*EXERCISE AIM:* Scan the entries below for the string "Skip" and copy every line where it turns up.

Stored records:

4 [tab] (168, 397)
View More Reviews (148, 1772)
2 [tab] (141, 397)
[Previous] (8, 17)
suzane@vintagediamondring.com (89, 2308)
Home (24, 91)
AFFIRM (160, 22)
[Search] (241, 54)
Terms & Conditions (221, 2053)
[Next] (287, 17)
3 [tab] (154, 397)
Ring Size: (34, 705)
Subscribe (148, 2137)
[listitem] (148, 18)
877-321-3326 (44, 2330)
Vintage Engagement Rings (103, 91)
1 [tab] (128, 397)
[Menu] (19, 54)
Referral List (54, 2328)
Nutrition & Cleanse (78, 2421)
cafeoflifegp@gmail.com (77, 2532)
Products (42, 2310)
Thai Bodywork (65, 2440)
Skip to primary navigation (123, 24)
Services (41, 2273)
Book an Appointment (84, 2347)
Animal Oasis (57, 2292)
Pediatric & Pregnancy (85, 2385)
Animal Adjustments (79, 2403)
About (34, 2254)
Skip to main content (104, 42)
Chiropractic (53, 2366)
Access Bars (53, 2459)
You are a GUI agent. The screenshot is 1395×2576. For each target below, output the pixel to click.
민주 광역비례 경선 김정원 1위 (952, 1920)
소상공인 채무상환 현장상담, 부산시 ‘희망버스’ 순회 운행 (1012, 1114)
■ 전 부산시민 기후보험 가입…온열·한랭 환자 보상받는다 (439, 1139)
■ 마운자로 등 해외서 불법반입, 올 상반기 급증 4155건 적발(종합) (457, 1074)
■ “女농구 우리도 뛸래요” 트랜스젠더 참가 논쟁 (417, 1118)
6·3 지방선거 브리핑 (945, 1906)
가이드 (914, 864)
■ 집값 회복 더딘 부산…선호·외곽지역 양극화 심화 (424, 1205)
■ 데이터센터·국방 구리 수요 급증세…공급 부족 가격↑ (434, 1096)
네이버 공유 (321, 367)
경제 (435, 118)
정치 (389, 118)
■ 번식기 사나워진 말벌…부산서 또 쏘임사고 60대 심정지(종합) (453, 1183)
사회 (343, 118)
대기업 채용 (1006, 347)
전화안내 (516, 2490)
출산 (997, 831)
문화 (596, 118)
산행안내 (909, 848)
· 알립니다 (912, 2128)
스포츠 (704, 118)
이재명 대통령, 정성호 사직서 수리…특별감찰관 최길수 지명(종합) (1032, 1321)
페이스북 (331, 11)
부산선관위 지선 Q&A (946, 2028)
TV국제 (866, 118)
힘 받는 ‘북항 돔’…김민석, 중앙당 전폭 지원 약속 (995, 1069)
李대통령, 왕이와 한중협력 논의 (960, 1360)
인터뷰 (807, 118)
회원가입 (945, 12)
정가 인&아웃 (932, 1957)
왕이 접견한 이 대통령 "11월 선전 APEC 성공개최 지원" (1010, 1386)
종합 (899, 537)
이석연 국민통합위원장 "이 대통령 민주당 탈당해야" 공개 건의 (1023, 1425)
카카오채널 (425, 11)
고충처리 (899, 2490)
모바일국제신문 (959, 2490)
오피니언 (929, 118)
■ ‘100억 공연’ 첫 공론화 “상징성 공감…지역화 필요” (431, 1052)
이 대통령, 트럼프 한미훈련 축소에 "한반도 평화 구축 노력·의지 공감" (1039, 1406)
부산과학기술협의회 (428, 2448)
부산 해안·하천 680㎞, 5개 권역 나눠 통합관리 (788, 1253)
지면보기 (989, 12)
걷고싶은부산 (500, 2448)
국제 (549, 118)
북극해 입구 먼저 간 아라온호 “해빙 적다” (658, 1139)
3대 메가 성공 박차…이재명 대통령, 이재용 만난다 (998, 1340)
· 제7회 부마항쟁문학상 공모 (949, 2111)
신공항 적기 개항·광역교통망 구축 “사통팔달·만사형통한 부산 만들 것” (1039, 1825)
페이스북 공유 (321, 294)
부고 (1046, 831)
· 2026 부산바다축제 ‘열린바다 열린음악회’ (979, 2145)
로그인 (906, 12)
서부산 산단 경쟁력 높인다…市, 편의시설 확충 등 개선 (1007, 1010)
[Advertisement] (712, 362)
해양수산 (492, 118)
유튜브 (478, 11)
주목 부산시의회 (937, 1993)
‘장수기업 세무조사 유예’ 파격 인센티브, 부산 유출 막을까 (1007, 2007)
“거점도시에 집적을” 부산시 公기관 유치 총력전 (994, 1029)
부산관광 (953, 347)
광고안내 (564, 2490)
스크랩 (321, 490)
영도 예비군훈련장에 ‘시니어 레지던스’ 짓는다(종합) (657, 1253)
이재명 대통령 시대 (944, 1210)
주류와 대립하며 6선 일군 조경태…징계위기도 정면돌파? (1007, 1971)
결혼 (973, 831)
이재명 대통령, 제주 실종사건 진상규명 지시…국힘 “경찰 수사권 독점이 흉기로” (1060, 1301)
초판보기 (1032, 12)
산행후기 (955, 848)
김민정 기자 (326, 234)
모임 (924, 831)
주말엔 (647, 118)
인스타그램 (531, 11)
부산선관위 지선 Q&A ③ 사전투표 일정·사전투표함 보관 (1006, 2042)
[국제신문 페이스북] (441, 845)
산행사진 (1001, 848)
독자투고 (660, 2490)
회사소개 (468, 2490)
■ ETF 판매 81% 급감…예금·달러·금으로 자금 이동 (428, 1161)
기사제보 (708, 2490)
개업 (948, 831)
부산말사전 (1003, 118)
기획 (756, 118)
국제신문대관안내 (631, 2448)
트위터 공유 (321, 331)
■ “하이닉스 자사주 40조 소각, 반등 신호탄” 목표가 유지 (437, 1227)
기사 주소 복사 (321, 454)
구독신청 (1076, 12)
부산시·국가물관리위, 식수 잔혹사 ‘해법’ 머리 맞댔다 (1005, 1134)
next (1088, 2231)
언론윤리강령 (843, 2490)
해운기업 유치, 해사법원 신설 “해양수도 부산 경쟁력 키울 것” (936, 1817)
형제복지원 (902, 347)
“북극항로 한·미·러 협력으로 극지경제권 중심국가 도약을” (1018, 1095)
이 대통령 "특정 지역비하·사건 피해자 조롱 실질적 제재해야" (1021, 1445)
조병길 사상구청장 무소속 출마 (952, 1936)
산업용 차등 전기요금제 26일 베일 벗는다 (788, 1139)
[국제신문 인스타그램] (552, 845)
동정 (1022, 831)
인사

*EXERCISE RESULT:*
Skip to primary navigation (123, 24)
Skip to main content (104, 42)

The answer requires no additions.